Researchers hope they can reduce the need for pacemakers Abnormal heart rhythms that could trigger a heart attack could be quickly corrected by gene therapy, suggest scientists.

Although the method has only been tested on pig tissue so far, the results are encouraging - and pig animal kingdom.

The research team used a genetically-modified virus to carry the gene into the pig heart, and more specifically, an area of the heart that helps set the pace of its beating.

The gene targeted is responsible for activating the pacemaker when the body senses the heartrate is increasing too much.

The protein the gene makes blocks the effect of adrenalin - a hormone which normally speeds up heartrate as part of the “fight or flight” response.

The scientists fed the virus containing the modified gene into the artery supplying the “pacemaker”, or the atrioventricular node.
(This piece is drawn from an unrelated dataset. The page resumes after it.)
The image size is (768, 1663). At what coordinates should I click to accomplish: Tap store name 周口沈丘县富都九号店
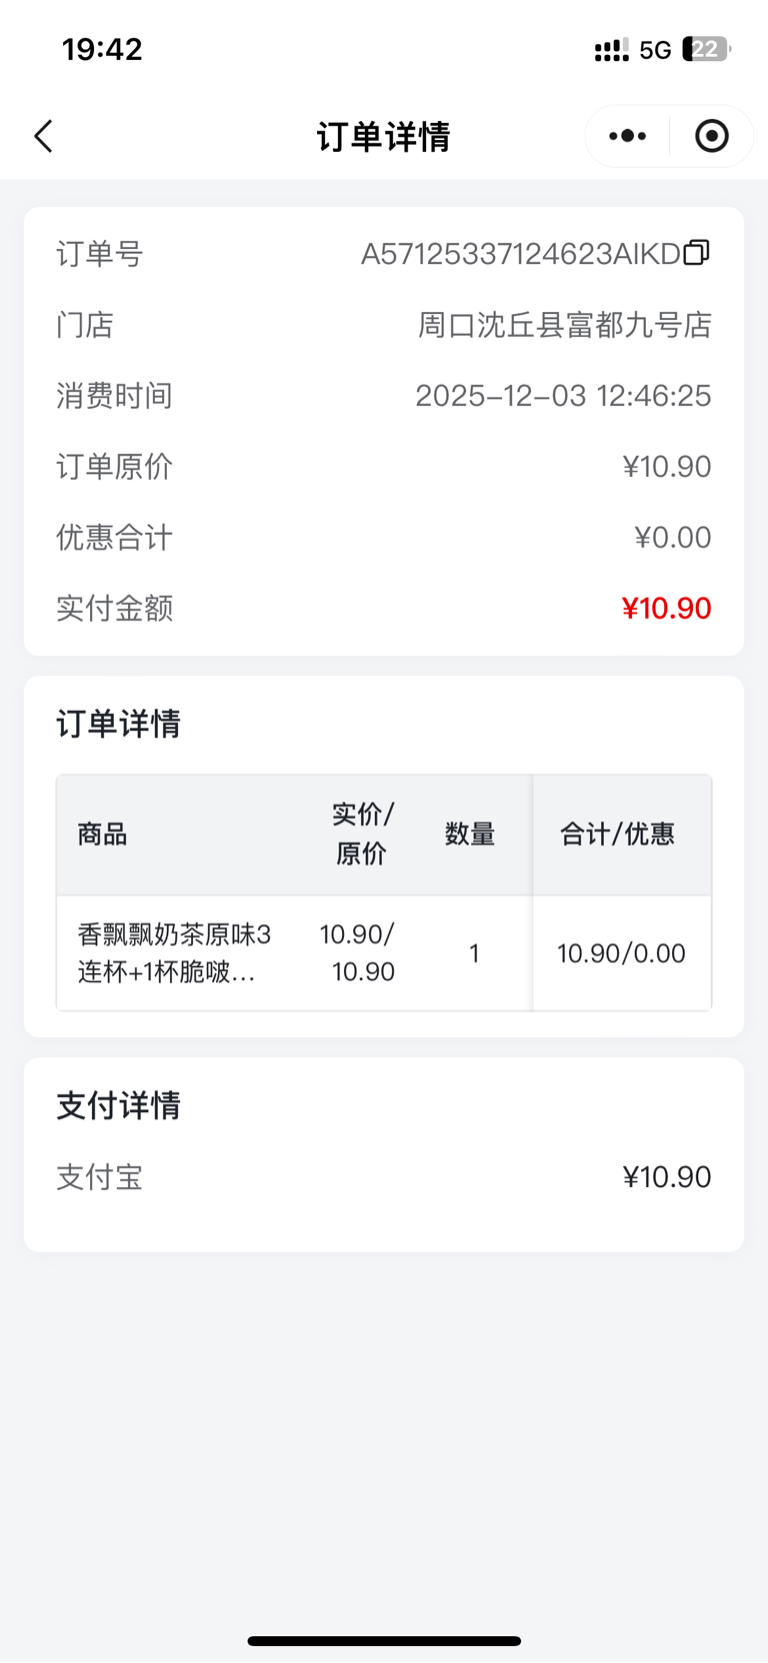[x=564, y=325]
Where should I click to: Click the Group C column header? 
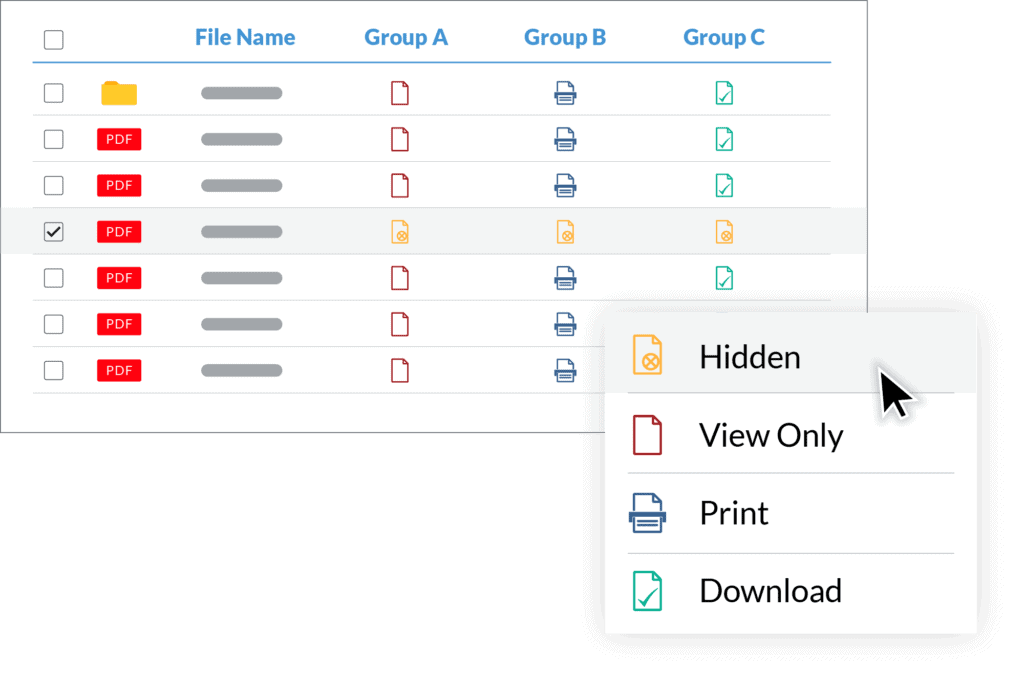tap(724, 38)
When the heart tissue was studied just a week later, the researchers found that many of the pig AV nodes had been “colonized”, with the different gene in place in nearly half their cells.

Less excitable

And this heart tissue proved far less “excitable” when carrying impulses to drive the contractions of the ventricles, the lower chambers of the heart.

This is theory means they were better equipped to deal with sudden acceleration of the beating of the upper chambers, the atria, which can dirupt the heart’s pumping rhythm and cause dangerous arrhythmias.
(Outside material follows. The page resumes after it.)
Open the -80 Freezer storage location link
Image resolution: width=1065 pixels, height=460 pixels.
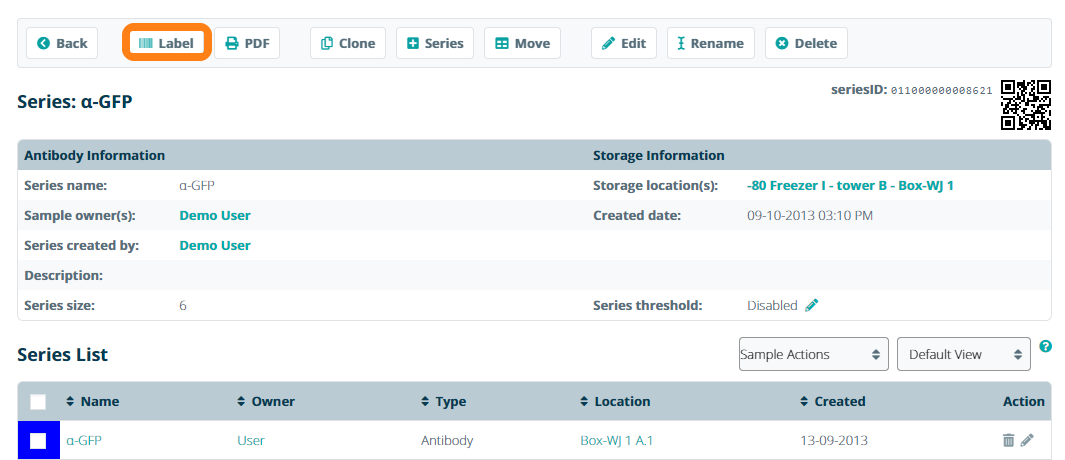coord(850,185)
This effect is similar to that achieved by prescribing beta-blocker drugs, but the research team, from Johns Hopkins University in Baltimore, US, believe that the gene therapy could eventually replace the drugs in some cases and solve the problem without side-effects.

It is believed that it might eventually replace the need for a pacemaker to be fitted, which involves a risky operation and can prove an inconvenient solution.

Dr Eduardo Marban, who led the study, said: “We’ve effectively treated an arrhythmia in a well-tested animal model, using genes delivered by routine catheter methods - no open chests, no contrivances, just simply modifications of existing technology.”